Called "no-money-down solar," the third-party solar model targets people and businesses who can't afford, or don't want to pay, the thousands of dollars in upfront costs associated with buying and installing solar panels. Instead, a leasing arrangement is set up and the customers can start seeing savings right away.

With third-party leasing, the companies involved, such as SolarCity or Sunrun—or in this case, NC WARN—replace your utility. They provide solar panels and install them at little-to-no cost. Then they charge you a negotiated rate for the generated electricity that you consume. The monthly bill is guaranteed to be less than your original electricity bill. That's even if the third-party providers are charged by local utilities for hooking up their solar equipment to the grid and those costs could be passed on to the customers.

Customers leasing panels, however, won't save as much money in the long term as those who own their panels outright. That's because the contracts with third-party groups often have customers sign away their right to collect on tax breaks or other benefits that might come with being a solar panel owner.

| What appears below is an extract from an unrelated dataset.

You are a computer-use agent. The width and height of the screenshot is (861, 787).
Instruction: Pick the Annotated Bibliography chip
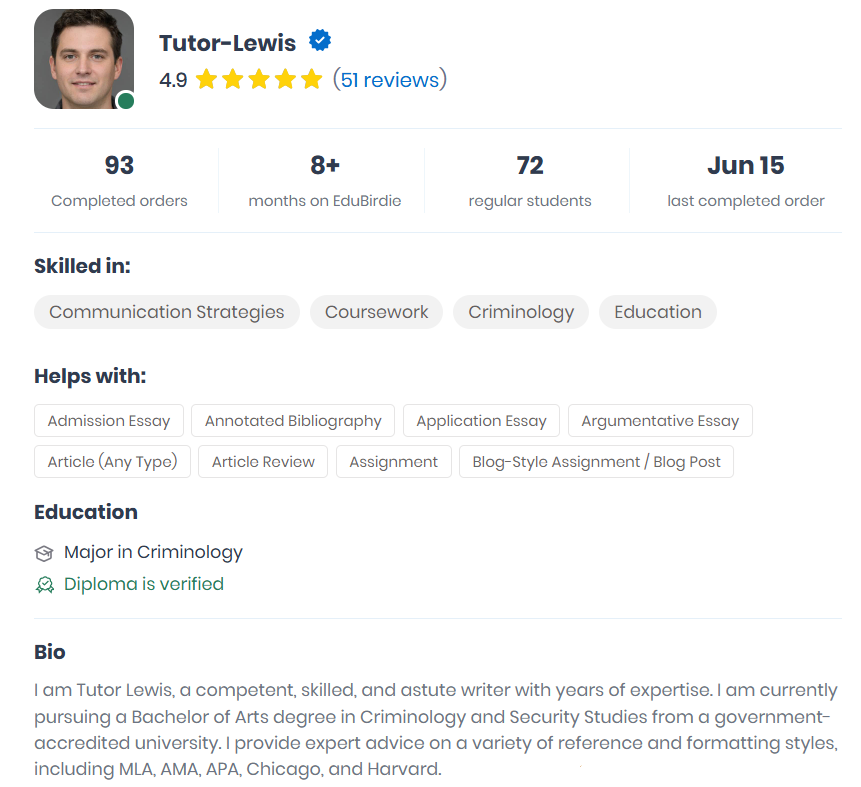point(293,421)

In the radical test case in Greensboro, the arrangement between the church and NC WARN differs slightly from the way the nation's leading third-party solar providers operate. The nonprofit paid about $20,000 for the 20 solar panels––each about the size of a door––and their installation on the church. The money came largely from donations.

The church has agreed to pay NC WARN 5 cents per kilowatt-hour for the electricity used­­––that's less than half of the rate of its usual electricity bill.

According to NC WARN executive director Jim Warren, the negotiated rates aren't intended to make money for NC WARN; instead, they are meant only to cover any panel maintenance cost. Any additional money that's generated will be funneled into purchasing solar panels to donate to other nonprofits or homeowners.

There's 5.2 kilowatts of solar capacity on the church––not enough to completely power it. The church will pay Duke for any excess non-solar-related electricity it uses. Neither NC WARN nor the church is paying Duke for grid access.

'We Think We Are Going to Win'

Knowing they were challenging the law, the church and the environmental justice group filed a 21-page request for project approval to regulators at the North Carolina Utilities Commission. In this filing, the groups suggest their unique partnership exposes a potential loophole in the state's definition of utilities and utility jurisdiction.

The commission has not yet processed the request. When it does in the coming weeks or months, there will be an opportunity for other stakeholders, such as Duke, to weigh in before an official ruling.

Duke spokesman Wheeless told InsideClimate News the company plans to share its perspective on why this arrangement is illegal with the commission.

Still, NC WARN's Warren is optimistic. "We think we are going to win," he said. But even if commissioners rule against them in the test case, he told InsideClimate that his group will "make sure the church has solar anyway." The contract between the two groups stipulates that if this regulatory challenge fails, NC WARN will donate the panels to the church.